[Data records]
════════
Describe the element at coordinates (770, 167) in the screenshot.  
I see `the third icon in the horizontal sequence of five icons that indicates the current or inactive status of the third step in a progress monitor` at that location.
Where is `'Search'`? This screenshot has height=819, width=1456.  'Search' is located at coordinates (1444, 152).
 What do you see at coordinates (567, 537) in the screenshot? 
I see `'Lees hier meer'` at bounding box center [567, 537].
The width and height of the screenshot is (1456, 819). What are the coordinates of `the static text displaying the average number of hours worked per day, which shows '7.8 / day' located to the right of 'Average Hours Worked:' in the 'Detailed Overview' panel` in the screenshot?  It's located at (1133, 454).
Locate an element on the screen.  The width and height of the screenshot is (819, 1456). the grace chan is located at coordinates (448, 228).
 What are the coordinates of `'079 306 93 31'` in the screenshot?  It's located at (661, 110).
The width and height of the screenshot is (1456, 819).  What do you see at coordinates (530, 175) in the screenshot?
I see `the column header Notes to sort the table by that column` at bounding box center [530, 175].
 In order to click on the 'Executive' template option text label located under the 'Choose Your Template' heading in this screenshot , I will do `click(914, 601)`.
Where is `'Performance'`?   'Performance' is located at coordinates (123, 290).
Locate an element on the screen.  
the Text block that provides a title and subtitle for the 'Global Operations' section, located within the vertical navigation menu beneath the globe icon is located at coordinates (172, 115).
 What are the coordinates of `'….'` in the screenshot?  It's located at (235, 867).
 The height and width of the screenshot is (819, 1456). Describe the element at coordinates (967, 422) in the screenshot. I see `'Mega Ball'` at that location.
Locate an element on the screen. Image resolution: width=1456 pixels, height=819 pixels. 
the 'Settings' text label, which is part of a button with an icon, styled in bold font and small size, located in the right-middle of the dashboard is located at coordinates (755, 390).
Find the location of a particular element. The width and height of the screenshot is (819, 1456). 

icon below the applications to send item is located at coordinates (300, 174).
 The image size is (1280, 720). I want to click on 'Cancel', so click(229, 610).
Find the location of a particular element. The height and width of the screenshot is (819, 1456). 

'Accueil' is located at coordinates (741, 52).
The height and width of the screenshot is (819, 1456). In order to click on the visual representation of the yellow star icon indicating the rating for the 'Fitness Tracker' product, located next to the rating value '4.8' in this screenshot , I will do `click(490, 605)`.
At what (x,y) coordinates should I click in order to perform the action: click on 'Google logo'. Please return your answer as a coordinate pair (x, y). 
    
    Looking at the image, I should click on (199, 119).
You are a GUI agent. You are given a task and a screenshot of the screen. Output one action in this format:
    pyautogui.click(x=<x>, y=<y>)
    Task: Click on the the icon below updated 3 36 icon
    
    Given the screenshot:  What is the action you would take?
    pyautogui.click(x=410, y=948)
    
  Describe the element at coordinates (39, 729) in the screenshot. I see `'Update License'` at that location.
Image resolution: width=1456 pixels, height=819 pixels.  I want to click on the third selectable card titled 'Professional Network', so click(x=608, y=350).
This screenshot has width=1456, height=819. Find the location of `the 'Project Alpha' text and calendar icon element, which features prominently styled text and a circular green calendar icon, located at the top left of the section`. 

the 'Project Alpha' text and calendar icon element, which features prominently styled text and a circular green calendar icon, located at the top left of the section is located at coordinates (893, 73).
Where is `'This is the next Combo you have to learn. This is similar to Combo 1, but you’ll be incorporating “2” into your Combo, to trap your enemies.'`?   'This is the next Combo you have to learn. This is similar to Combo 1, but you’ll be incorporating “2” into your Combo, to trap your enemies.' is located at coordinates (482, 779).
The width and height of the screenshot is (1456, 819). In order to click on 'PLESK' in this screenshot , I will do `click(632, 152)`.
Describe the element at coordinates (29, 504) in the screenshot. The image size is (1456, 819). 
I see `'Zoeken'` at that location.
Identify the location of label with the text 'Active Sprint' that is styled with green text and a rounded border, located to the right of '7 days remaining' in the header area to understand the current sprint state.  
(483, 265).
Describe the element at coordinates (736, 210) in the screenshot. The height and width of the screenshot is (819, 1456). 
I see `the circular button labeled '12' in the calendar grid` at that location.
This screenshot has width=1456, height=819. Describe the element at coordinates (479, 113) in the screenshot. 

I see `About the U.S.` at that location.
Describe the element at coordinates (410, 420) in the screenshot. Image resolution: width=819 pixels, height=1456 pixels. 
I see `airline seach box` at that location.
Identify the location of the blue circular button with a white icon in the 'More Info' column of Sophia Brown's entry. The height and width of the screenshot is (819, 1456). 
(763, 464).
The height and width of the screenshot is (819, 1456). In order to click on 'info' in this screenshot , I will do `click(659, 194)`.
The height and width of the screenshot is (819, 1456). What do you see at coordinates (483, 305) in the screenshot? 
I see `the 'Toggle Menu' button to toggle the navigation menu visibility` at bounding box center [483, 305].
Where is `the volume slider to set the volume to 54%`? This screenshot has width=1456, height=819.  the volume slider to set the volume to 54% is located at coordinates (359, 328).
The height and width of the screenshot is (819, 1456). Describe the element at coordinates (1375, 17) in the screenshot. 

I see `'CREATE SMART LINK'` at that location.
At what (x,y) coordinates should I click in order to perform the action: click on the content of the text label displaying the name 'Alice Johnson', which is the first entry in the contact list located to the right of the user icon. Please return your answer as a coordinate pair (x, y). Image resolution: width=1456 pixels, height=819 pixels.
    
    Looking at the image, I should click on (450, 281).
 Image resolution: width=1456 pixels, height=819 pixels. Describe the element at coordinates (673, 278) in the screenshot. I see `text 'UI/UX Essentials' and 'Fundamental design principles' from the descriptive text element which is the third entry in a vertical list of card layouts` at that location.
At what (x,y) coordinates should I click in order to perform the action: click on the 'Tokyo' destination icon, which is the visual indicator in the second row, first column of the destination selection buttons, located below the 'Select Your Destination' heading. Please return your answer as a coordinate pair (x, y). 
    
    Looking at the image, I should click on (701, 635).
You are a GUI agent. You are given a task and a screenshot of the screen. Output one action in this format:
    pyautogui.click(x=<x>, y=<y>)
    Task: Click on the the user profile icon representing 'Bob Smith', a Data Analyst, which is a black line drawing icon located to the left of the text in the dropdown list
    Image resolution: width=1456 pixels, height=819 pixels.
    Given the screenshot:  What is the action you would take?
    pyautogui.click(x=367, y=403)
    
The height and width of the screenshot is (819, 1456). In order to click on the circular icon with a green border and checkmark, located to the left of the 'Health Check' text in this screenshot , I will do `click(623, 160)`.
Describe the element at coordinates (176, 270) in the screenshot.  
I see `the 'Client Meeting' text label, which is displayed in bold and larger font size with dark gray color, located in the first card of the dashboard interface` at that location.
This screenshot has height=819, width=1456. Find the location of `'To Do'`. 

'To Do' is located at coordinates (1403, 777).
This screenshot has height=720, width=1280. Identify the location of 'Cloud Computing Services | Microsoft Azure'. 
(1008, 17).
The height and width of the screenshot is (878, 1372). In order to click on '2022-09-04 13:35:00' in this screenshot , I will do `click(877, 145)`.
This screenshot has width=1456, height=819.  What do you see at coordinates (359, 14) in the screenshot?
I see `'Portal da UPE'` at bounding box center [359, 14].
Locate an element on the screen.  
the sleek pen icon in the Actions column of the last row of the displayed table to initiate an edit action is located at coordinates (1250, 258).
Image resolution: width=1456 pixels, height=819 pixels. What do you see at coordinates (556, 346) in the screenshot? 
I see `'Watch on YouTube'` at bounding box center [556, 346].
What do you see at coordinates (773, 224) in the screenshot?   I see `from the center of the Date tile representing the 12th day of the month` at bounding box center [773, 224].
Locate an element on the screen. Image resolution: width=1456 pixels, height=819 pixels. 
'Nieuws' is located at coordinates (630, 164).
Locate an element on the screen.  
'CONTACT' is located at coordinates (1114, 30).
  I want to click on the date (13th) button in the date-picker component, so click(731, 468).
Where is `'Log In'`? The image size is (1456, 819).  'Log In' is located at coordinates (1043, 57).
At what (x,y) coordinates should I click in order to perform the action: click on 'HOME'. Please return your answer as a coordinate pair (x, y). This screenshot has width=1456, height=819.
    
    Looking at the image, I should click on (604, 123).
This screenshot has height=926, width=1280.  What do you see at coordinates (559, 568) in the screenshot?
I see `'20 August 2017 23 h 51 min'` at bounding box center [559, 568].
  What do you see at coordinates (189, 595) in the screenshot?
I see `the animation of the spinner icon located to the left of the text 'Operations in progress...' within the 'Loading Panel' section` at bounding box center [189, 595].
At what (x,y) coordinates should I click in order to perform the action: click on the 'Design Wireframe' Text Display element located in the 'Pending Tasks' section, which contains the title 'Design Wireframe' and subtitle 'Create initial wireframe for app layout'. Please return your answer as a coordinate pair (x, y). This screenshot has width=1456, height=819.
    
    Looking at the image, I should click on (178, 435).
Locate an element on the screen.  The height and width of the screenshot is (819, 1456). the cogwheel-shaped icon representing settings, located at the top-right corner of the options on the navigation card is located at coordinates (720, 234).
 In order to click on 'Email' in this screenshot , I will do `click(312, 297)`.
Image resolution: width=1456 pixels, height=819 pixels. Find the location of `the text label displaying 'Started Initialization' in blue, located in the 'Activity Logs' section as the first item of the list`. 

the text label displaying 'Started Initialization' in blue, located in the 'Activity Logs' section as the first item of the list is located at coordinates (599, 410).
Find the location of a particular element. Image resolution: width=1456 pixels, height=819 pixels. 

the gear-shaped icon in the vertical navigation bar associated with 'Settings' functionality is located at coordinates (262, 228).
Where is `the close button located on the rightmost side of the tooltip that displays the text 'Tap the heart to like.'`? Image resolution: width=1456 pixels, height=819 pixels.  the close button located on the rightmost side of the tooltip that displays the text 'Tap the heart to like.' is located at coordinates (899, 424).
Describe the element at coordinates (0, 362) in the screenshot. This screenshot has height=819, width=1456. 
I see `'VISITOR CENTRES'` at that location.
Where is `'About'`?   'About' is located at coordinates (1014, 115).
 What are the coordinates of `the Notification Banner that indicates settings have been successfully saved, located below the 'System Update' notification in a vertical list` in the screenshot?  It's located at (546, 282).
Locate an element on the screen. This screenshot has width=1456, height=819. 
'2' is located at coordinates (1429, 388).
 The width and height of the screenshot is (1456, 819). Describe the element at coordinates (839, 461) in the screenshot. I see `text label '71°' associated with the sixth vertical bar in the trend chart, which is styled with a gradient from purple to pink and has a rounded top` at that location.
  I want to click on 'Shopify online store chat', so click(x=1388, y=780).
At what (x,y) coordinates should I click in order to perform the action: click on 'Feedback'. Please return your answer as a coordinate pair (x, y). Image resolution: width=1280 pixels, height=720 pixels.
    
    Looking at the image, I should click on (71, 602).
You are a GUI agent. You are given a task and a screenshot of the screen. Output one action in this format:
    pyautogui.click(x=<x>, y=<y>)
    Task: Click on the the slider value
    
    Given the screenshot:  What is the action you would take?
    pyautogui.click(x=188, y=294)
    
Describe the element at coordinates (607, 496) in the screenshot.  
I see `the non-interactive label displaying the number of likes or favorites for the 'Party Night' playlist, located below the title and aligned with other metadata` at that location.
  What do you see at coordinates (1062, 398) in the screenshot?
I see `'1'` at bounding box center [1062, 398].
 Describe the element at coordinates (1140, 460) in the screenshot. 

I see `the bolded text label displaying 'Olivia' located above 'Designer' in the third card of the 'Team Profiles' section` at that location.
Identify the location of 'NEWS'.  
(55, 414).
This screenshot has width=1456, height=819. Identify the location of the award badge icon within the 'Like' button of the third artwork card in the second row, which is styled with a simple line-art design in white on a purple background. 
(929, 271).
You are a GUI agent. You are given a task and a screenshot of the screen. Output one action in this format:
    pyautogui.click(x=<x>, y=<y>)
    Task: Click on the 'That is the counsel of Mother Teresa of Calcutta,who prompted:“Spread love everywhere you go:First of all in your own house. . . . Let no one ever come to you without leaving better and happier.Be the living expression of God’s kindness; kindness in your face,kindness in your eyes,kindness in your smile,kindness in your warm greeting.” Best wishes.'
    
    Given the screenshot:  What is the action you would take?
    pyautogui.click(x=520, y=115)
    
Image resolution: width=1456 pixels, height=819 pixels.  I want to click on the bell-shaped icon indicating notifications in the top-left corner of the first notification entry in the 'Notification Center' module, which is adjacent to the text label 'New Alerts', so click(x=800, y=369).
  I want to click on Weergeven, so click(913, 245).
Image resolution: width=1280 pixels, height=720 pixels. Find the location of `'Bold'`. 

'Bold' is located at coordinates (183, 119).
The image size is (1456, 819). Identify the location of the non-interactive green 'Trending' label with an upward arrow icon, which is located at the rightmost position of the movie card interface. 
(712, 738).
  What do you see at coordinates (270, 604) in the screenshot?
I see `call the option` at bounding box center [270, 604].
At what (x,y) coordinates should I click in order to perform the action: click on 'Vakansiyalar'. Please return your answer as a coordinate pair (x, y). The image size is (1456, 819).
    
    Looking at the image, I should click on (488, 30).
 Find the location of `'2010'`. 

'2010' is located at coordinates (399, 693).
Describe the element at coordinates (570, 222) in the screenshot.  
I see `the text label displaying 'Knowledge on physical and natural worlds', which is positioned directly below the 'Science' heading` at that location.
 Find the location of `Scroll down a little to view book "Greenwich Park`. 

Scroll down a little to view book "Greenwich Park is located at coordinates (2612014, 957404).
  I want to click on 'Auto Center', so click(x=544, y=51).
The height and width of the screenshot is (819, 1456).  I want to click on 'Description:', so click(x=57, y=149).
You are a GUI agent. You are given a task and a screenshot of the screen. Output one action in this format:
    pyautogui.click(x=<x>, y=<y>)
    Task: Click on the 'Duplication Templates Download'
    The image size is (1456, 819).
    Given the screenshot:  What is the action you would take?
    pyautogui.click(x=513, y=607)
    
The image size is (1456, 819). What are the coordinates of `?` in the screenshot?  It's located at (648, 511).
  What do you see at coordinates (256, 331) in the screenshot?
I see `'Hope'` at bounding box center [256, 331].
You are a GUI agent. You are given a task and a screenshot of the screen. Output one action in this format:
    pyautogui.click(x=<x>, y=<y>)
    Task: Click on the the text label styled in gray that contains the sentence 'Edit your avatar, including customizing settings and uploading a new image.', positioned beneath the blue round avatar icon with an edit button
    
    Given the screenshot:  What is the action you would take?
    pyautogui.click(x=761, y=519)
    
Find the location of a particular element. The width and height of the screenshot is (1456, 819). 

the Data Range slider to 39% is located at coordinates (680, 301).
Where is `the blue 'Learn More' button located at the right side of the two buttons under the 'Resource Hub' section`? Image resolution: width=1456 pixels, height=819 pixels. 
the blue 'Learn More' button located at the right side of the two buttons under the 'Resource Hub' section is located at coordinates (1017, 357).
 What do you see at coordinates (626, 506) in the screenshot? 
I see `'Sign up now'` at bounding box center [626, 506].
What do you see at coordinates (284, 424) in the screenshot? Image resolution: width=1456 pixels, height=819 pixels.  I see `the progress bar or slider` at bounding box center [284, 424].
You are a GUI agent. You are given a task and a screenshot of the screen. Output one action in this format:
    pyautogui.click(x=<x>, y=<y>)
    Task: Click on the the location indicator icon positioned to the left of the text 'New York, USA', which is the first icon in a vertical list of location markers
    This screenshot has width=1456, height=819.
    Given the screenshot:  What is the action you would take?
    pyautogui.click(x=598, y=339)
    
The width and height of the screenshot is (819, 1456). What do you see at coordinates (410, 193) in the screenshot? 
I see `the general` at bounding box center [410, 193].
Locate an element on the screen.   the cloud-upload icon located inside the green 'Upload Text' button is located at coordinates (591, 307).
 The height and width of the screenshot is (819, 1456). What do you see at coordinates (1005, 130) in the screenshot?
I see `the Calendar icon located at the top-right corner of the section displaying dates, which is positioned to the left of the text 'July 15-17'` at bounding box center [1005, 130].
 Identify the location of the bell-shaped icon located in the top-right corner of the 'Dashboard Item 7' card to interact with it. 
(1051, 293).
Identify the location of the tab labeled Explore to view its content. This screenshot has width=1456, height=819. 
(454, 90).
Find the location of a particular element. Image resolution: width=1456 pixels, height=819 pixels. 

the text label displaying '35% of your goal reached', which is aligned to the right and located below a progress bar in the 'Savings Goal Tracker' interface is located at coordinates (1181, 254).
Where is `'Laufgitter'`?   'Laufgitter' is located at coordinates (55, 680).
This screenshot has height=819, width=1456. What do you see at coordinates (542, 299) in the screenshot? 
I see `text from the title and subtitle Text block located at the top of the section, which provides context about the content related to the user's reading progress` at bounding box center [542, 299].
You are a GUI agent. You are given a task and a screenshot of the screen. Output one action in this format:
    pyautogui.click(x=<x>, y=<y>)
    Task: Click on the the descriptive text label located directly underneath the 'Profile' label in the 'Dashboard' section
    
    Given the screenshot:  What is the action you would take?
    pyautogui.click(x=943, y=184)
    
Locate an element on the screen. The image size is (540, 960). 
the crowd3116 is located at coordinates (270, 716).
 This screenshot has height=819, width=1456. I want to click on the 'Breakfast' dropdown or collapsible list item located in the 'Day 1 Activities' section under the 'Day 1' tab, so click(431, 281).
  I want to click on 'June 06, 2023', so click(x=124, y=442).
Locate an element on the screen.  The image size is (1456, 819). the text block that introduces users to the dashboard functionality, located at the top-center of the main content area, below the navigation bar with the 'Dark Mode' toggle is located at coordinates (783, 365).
════════
Rewrite the items from the start through the line containing "coordinates (123, 290).", putting "Identify" in place of "Describe". Change nothing else.

• The result:
Identify the element at coordinates (770, 167) in the screenshot.  
I see `the third icon in the horizontal sequence of five icons that indicates the current or inactive status of the third step in a progress monitor` at that location.
Where is `'Search'`? This screenshot has height=819, width=1456.  'Search' is located at coordinates (1444, 152).
 What do you see at coordinates (567, 537) in the screenshot? 
I see `'Lees hier meer'` at bounding box center [567, 537].
The width and height of the screenshot is (1456, 819). What are the coordinates of `the static text displaying the average number of hours worked per day, which shows '7.8 / day' located to the right of 'Average Hours Worked:' in the 'Detailed Overview' panel` in the screenshot?  It's located at (1133, 454).
Locate an element on the screen.  The width and height of the screenshot is (819, 1456). the grace chan is located at coordinates (448, 228).
 What are the coordinates of `'079 306 93 31'` in the screenshot?  It's located at (661, 110).
The width and height of the screenshot is (1456, 819).  What do you see at coordinates (530, 175) in the screenshot?
I see `the column header Notes to sort the table by that column` at bounding box center [530, 175].
 In order to click on the 'Executive' template option text label located under the 'Choose Your Template' heading in this screenshot , I will do `click(914, 601)`.
Where is `'Performance'`?   'Performance' is located at coordinates (123, 290).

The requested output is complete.